Two charter buses, loaded with two Boy Scout Troops and two Venturing Crews, left from the Marcus Cinema in Racine. A Venturing crew is a group made up of boys and girls between the ages of 14 and 21. The buses traveled all night long to Washington, D.C..
In D.C., we went to many famous monuments and museums. According to Sam Keller, a Scout from Kenosha, "In Washington, D.C. we saw amazing views of our great founding fathers seeing there memorials and learning the great history about them.” We then learned an interesting fact about the FDR memorial in that there really are two of them. The main one is the one that all the tourists go to on the Mall. The other one is a small marble slab on a main street leading to the Capitol. When FDR was in office, he directed that the small one would be built. He did not want a big memorial, but the popular one was built anyway. Also during our trip to D.C., at Arlington National Cemetery, four Scouts and Venturers from the Three Harbors Council contingent participated in a laying of a wreath ceremony. This ceremony is done in remembrance to the soldiers who have gone missing in action.

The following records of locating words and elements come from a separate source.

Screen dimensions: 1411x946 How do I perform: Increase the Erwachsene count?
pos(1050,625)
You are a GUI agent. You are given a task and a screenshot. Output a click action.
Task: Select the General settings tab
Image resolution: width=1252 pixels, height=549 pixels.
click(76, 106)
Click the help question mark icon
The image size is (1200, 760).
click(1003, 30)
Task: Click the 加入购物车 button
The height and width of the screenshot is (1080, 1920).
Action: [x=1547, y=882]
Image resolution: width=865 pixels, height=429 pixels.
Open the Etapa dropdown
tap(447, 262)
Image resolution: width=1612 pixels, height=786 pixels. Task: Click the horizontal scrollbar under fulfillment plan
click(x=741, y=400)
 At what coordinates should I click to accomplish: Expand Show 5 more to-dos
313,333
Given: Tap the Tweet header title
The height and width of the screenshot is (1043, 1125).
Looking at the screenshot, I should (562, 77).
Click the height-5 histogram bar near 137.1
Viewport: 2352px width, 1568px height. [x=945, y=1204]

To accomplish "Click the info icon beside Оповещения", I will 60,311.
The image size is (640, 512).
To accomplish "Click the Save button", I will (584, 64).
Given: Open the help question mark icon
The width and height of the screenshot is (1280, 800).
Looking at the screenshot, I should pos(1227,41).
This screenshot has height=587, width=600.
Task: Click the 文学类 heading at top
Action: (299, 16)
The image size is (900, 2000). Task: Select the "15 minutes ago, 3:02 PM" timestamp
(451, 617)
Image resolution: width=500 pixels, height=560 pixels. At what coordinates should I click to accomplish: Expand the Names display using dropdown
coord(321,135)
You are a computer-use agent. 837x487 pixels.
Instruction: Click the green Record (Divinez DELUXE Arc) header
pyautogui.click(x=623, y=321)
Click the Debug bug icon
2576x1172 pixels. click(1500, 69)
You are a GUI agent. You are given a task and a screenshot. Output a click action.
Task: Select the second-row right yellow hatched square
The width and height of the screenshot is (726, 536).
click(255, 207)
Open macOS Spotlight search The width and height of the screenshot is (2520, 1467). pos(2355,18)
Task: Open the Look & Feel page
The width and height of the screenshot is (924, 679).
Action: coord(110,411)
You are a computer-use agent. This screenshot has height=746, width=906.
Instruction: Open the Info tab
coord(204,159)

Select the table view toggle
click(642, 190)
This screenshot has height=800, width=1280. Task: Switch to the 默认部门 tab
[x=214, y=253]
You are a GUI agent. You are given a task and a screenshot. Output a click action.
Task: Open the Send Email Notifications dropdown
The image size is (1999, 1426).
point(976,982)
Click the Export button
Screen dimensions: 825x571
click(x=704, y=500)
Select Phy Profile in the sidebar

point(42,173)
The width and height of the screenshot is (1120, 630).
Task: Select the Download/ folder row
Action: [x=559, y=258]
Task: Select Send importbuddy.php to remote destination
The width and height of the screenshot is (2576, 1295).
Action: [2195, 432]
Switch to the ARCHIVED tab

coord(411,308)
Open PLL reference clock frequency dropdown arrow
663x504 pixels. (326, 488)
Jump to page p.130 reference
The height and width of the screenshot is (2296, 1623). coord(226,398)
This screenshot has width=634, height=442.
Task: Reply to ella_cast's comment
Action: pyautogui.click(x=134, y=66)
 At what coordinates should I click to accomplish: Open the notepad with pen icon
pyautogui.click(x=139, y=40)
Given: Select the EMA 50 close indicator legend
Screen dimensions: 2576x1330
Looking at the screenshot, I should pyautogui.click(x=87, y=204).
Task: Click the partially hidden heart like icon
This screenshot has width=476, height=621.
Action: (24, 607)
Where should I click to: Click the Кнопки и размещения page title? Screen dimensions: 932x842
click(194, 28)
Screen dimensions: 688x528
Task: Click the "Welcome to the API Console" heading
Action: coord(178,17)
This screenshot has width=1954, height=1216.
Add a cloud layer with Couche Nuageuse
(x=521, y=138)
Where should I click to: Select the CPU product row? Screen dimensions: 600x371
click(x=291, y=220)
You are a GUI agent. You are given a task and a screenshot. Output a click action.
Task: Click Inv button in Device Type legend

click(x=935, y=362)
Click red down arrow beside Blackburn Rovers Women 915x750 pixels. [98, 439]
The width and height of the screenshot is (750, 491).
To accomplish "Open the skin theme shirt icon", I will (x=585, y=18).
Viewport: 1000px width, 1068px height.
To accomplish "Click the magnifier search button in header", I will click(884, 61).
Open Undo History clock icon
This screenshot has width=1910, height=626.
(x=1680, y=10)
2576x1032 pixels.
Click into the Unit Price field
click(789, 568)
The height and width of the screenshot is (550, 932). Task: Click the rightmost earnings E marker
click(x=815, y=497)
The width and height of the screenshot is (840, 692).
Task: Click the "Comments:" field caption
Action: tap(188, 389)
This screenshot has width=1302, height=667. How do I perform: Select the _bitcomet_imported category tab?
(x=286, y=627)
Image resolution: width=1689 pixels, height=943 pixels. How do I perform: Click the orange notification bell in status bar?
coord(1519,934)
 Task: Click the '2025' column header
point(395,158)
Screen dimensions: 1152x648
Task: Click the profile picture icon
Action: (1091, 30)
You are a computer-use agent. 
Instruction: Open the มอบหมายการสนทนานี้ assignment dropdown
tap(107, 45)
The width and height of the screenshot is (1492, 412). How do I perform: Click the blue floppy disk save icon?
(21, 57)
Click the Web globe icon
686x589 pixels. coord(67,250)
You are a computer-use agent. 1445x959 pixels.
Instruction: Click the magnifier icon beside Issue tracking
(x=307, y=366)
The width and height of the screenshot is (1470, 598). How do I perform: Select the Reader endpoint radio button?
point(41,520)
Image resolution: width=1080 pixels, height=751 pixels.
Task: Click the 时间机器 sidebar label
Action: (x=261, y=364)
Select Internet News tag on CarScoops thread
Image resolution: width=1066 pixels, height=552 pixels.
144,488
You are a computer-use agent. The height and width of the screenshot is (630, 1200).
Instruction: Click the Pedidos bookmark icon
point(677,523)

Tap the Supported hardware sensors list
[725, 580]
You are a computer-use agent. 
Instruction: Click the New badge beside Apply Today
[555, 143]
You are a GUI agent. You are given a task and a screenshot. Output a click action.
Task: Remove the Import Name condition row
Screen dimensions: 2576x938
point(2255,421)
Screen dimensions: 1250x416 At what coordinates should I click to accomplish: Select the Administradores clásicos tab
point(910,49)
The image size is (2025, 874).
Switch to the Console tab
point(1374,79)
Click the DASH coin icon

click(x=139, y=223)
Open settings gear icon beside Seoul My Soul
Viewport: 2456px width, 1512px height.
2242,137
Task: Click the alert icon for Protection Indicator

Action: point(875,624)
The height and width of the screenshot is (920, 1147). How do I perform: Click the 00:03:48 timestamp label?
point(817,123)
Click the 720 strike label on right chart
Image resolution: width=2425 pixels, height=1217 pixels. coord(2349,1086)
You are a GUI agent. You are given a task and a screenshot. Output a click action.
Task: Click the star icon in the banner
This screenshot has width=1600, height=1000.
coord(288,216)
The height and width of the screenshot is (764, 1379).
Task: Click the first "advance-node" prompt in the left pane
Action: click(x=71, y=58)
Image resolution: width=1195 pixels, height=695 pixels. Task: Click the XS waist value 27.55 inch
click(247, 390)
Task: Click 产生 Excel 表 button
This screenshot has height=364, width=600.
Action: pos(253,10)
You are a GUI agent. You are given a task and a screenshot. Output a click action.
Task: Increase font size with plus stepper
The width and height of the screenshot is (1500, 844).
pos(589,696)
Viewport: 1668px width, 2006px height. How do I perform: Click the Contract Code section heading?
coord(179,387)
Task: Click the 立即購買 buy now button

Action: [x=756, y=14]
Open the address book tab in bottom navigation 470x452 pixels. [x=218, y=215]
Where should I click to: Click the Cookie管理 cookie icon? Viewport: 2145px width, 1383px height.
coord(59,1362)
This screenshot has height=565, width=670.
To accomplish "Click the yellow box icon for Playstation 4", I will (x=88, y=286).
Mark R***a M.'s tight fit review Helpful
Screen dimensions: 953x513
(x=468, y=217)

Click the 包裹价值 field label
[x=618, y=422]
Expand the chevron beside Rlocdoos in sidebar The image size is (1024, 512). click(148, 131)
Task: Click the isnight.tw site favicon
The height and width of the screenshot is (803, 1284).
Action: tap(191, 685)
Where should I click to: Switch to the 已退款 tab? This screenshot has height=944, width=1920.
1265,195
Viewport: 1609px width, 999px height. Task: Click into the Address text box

Sunday morning, we woke up early from the hotel and hit the road to the Jamboree. After about an hour of check-in, we finally got an Order of the Arrow guide (a member of Scouting’s National Honor Society). He took us all the way to our campsite. When we got there we pitched our tents and attempted to stake them. By saying attempting to stake them, about seven of the unstaked tents blew away down the hill and we had to chase them down.
Monday morning, we were greeted by a cereal breakfast and a spectacular opening show with speeches and music. In the afternoon, a large group went patch trading. Dayton Quick reported that "trading patches is a once in a lifetime opportunity". Other Scouts AJ Ross and Zach Semancik said that trading patches is a way to make new friends and meet people of many different cultures . Though there are many activities at the Jamboree, patch trading is the most popular.